Now that we all know the power of the insurance and banking industries when it comes to lobbying your government, add car dealers and their lobbyists to that list.
The House Financial Services Committee approved a key amendment Thursday, 47-21, to keep automobile dealers under the federal and state laws which govern vehicle financing, but to exempt them from a new government consumer protection agency heavily lobbied for by the White House.
This means car dealers, which sell very expensive and usually heavily-financed products, won't have to follow the consumer protection edicts of HR 3126, the Consumer Financial Protection Agency (CFPA).
According to RTT Financial News,
The soon-to-be-formed agency was developed with the intention of creating a new federal regulator to oversee all consumer-facing financial instruments, including mortgages.

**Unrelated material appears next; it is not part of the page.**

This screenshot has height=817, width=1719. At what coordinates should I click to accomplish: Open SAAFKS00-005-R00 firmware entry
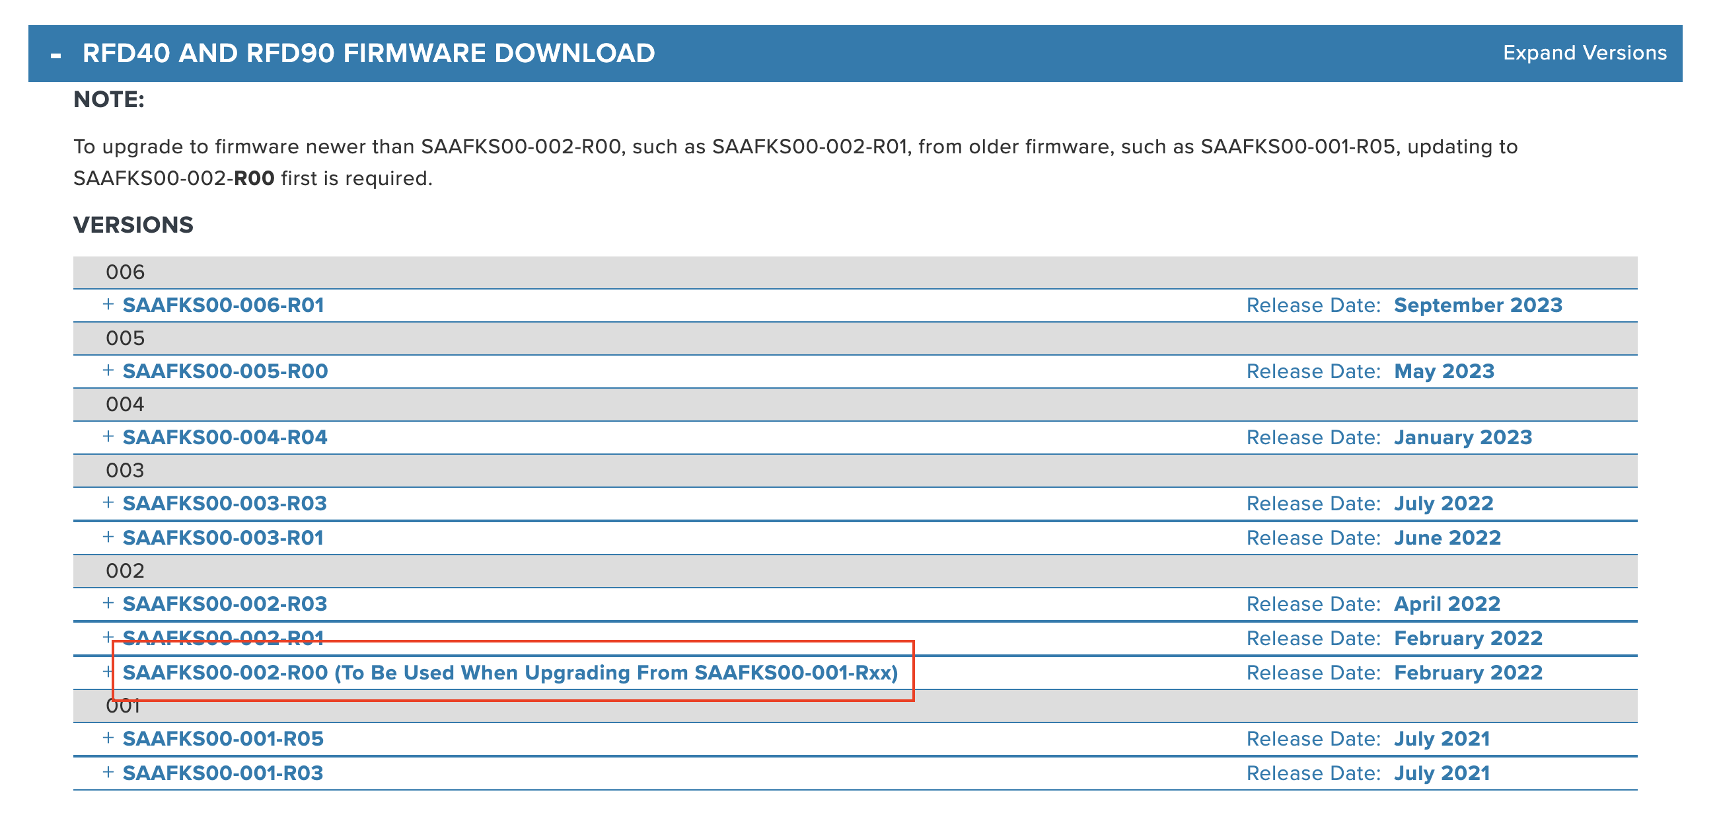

It would have the power to write and enforce regulations on a variety of consumer borrowing instruments. Some of these instruments include home loans and credit cards.
In addition, the agency would ensure that the language and terms of home loans and credit cards are fair and transparent. The language would also have to be clearly understood by consumers.
The vote largely came down along party lines, with Reps. Walt Minnick of Idaho and Travis Childers of Mississippi the only Democrats to vote against the bill, while Rep. Mike Castle of Delaware was the only Republican to vote in support of it.
The amendment, sponsored by Rep. John Campbell, R-Calif., will not subject auto retailers to the regulations of the proposed Consumer Financial Protection Agency, but will continue existing consumer protection rules of the Federal Reserve, the Federal Trade Commission and state laws.
The National Automobile Dealers Association (NADA) led a grassroots campaign in support of the Campbell Amendment.
"NADA and dealers across the country applaud the overwhelming bipartisan support for the Campbell Amendment," said David Westcott, chairman of NADA's Government Affairs Committee and a multi-franchise dealer from North Carolina. "It makes sense to exclude dealers. Dealers had absolutely nothing to do with the credit crisis."
The Consumer Financial Protection Agency Act later passed the full committee with the Campbell Amendment included. However, the bill still has a number of other hurdles before reaching the White House for final approval.
Do you think, as House Financial Services Committee members do, that consumers already receive enough protection when it comes to financing a new car?
Or should cars and trucks which could, over a lifetime, add up to become the single largest expenditure for families and individuals, offer more consumer protections during the buying process ... and what should they be?